Thread: Functions

Determine which of the following functions $\displaystyle f_i: \mathbb{R} \to \mathbb{R} $ are injective, surjective, and bijective. If they are bijections write down their inverses.

(i) $\displaystyle f_{1}(x) = x-1 $ is a bijection (inverse function is $\displaystyle y = x+1 $)

(ii) $\displaystyle f_{2}(x) = x^3 $ is a bijection (inverse is $\displaystyle y = \sqrt [3]{x} $)

(iii) $\displaystyle f_{3}(x) = x^{3}-x $ is not injective, but is surjective.

(iv) $\displaystyle f_{4}(x) = x^{3}-3x^{2}+3x-1 $ is not bijective.

(v) $\displaystyle f_{5}(x) = e^{x} $ is bijective (inverse is $\displaystyle y = \ln x $)

(vi) $\displaystyle f_{6}(x) = \begin{cases} x^{2}\ \text{if}\ x \geq 0 \\ -x^{2}\ \text{if}\ x \leq 0 \end{cases} $ is bijective (inverse is same conditions with function as $\displaystyle \sqrt{x} $ and $\displaystyle -\sqrt{x} $)

Thanks

Originally Posted by shilz222

Determine which of the following functions $\displaystyle {\color{red} f_i: \mathbb{R} \to \mathbb{R}} $ are injective, surjective, and bijective. If they are bijections write down their inverses.
(v) $\displaystyle f_{5}(x) = e^{x} $ is bijective (inverse is $\displaystyle y = \ln x $)

You do know that $\displaystyle e^x > 0$? Can that be onto?

arrgh, idiot I am. It would have an inverse if it was defined on $\displaystyle R \to R^{+} $ right?

are the others correct?

Originally Posted by shilz222

Determine which of the following functions $\displaystyle f_i: \mathbb{R} \to \mathbb{R} $ are injective, surjective, and bijective. If they are bijections write down their inverses.
(iv) $\displaystyle f_{4}(x) = x^{3}-3x^{2}+3x-1 $ is not bijective.

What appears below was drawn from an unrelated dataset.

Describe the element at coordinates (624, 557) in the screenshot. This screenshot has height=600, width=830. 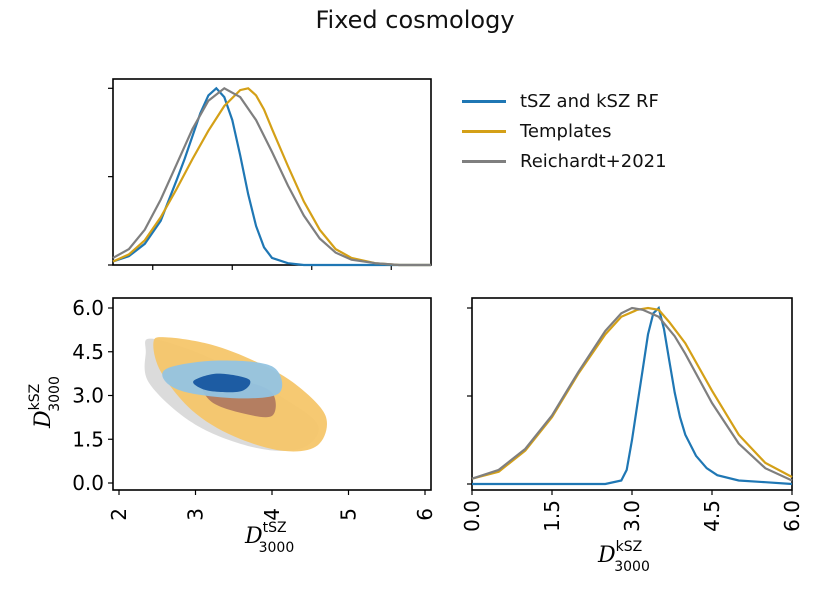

Ignoring any polynomial math that you ought to recognize, have you looked at the graph of this function? It looks to me like it has an inverse...

-Dan

Originally Posted by shilz222

arrgh, idiot I am. It would have an inverse if it was defined on $\displaystyle R \to R^{+} $ right?

Yes!

How would you find its inverse?

Originally Posted by shilz222

How would you find its inverse?

You did above: $\displaystyle y=\ln (x)$.

the one Topsquark was talking about (the graph). Can you find the inverse easily?

Originally Posted by shilz222

the one Topsquark was talking about (the graph). Can you find the inverse easily?

Cannot be done easily.

Originally Posted by Plato

Cannot be done easily.

I beg to differ.

$\displaystyle f(x) = x^3 - 3x^2 + 3x - 1 = (x - 1)^3$

So the inverse function is
$\displaystyle f^{-1}(x) = \sqrt[3]{x} + 1$

There are no great difficulties here.

-Dan

I really missed that one.
I had in mind a general qubic that is one-to-one.